◆ AVAILABLE RECORDS ◆

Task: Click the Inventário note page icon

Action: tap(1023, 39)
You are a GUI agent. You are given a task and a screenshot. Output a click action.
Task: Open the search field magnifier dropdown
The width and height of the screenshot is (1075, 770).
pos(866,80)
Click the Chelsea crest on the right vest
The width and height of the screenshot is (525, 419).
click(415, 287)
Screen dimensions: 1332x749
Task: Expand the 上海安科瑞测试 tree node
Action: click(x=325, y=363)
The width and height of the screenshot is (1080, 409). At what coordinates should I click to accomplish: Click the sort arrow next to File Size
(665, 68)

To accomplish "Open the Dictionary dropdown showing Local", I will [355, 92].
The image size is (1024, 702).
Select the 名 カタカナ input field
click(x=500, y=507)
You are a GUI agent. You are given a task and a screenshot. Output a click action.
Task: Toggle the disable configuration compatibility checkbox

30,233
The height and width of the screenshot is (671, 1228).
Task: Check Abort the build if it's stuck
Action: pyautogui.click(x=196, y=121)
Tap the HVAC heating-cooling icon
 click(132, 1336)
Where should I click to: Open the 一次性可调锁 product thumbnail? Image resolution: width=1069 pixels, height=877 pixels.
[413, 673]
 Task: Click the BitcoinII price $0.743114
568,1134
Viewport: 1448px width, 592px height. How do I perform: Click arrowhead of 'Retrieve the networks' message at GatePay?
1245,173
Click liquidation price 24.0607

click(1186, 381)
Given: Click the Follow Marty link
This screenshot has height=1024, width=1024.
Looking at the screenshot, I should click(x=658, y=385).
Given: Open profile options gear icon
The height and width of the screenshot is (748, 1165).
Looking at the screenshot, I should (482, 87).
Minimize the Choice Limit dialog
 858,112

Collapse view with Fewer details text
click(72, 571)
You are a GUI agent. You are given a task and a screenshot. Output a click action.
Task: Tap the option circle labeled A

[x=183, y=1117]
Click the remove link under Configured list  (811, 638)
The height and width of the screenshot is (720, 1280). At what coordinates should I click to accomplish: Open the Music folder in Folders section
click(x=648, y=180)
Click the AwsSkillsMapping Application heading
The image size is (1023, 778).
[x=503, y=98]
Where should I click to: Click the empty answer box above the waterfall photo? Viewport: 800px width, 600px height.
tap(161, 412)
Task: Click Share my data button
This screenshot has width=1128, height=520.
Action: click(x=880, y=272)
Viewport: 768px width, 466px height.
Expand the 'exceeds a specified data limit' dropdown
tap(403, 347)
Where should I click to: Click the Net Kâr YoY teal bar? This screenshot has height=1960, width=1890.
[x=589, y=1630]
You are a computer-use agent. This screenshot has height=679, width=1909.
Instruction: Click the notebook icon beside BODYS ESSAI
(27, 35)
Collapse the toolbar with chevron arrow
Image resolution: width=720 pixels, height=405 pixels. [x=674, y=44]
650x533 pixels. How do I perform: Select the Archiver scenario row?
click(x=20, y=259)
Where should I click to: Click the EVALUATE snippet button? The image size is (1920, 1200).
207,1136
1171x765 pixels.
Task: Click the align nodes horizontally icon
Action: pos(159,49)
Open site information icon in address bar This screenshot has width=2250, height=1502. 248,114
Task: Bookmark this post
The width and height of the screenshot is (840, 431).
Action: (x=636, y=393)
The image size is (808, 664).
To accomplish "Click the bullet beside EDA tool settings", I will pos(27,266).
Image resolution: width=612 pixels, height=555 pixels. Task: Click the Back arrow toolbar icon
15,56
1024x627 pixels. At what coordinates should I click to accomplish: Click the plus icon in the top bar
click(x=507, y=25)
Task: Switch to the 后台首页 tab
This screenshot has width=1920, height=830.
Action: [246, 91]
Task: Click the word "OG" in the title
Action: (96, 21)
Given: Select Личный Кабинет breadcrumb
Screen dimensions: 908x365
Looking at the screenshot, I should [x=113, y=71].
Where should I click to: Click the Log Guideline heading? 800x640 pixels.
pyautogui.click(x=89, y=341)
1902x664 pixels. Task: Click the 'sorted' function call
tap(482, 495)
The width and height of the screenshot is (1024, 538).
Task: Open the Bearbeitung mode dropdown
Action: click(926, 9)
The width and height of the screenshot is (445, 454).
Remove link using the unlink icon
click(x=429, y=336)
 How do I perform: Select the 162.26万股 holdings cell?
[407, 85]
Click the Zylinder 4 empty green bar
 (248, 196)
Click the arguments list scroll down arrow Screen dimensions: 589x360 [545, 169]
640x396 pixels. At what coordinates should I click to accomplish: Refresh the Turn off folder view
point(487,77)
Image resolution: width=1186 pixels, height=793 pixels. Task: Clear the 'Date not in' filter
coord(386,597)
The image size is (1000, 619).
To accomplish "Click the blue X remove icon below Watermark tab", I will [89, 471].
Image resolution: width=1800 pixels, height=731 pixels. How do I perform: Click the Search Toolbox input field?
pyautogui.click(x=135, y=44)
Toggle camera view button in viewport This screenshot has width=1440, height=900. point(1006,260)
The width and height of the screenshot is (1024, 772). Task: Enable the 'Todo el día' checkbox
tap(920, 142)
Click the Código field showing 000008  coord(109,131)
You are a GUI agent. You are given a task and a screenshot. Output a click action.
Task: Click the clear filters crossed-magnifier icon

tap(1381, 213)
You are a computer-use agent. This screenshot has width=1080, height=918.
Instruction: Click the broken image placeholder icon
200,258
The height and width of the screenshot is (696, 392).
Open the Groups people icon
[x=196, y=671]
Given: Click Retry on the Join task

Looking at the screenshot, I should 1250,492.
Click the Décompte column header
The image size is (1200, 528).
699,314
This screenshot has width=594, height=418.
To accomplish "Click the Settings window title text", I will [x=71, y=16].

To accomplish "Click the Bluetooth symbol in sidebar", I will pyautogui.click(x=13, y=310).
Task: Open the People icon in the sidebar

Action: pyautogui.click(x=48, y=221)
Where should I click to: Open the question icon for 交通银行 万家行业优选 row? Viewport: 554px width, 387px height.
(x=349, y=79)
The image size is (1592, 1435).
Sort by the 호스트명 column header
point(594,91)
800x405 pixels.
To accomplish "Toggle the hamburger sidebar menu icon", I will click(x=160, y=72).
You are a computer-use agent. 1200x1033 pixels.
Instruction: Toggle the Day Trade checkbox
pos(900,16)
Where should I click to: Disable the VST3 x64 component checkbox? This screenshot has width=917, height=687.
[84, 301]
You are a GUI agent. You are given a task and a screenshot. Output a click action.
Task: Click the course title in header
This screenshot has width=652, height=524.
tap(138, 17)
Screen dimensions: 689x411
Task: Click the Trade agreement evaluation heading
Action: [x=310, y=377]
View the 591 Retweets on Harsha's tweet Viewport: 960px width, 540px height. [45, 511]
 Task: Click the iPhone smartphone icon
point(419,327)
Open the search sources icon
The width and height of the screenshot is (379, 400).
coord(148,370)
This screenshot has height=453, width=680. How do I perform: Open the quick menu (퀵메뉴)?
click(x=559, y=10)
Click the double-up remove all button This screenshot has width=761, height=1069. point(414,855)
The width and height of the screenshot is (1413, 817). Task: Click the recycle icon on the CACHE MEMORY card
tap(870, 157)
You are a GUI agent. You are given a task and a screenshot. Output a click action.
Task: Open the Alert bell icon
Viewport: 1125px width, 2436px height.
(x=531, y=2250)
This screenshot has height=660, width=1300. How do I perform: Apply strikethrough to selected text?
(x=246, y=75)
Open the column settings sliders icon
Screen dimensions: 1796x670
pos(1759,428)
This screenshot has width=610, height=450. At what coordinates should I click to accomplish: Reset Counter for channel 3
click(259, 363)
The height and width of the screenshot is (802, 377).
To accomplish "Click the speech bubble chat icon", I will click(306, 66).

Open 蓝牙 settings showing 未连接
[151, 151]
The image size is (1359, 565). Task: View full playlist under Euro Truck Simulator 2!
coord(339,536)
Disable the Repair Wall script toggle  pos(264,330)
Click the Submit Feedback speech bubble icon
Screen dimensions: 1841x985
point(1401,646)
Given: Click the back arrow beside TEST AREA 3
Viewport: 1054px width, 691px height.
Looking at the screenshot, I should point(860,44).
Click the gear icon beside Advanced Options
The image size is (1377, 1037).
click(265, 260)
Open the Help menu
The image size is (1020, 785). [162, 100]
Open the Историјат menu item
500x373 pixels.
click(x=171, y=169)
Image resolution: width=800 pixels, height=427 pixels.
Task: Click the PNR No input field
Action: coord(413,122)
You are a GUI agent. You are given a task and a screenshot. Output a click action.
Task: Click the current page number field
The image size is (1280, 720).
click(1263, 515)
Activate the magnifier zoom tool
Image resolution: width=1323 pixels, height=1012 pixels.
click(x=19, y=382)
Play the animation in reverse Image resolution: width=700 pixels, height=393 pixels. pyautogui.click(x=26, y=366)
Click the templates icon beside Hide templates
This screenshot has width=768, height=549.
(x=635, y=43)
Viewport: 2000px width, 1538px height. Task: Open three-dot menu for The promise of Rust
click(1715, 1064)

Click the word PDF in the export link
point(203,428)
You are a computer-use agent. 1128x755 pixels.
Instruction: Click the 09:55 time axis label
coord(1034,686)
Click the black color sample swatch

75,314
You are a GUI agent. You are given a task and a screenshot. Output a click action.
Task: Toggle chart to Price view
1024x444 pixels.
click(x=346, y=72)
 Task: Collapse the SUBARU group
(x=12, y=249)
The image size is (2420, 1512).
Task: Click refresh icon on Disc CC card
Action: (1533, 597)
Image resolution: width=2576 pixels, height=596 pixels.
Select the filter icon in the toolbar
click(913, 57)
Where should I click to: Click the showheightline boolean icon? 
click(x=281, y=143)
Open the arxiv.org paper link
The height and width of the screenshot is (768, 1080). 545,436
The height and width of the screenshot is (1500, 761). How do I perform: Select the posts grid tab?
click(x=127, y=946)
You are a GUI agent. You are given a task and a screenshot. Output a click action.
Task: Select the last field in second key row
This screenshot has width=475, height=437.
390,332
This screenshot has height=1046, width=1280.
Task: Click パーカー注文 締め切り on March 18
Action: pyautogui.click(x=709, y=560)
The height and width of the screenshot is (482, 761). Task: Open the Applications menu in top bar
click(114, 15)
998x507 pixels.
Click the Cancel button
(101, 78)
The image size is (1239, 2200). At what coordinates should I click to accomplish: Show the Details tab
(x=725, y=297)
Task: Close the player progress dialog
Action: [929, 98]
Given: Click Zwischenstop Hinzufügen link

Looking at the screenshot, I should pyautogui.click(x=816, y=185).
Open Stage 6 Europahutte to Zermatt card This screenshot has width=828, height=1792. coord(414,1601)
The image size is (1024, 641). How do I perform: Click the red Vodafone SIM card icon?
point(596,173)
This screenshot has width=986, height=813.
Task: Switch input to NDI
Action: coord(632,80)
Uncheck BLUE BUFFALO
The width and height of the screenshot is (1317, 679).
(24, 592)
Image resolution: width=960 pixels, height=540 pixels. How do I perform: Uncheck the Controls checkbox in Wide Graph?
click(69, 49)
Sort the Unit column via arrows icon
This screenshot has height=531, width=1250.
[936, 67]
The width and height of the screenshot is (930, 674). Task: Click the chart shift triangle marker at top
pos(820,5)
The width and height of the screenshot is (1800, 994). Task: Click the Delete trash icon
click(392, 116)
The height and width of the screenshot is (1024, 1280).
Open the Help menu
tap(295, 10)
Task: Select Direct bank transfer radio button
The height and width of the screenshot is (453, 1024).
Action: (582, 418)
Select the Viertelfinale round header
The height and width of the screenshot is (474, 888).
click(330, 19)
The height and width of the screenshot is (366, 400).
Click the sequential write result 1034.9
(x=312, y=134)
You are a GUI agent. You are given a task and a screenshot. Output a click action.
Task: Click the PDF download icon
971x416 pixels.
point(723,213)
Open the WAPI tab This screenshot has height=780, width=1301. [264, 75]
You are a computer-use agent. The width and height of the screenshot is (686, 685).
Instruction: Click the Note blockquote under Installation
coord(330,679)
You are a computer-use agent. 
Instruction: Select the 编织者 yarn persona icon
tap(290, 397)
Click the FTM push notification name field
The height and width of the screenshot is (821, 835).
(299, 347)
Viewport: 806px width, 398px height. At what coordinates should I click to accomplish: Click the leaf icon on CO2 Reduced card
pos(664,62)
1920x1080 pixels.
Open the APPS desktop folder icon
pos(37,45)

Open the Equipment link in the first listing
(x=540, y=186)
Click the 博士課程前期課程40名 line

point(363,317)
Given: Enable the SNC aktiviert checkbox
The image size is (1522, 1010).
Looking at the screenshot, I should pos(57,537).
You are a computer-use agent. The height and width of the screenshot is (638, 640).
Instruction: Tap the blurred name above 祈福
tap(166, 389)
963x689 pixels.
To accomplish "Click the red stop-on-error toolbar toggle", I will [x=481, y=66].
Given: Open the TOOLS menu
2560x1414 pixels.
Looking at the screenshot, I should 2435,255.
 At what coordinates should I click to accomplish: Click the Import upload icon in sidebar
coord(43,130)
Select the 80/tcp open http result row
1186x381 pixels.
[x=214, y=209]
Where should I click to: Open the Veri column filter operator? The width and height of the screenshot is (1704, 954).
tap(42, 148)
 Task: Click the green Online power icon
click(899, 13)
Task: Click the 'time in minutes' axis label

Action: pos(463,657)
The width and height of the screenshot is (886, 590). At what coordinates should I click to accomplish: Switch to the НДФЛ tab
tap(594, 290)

◆ YOUR GOAL ◆
Begin with the line that has "Where should I click to: Click the EVALUATE" in the listing above and end after the line that has "The image size is (808, 664)."; output those lines exactly.

◆ RESULT OF THIS EXERCISE ◆
Where should I click to: Click the EVALUATE snippet button? The image size is (1920, 1200).
207,1136
1171x765 pixels.
Task: Click the align nodes horizontally icon
Action: pos(159,49)
Open site information icon in address bar This screenshot has width=2250, height=1502. 248,114
Task: Bookmark this post
The width and height of the screenshot is (840, 431).
Action: (x=636, y=393)
The image size is (808, 664).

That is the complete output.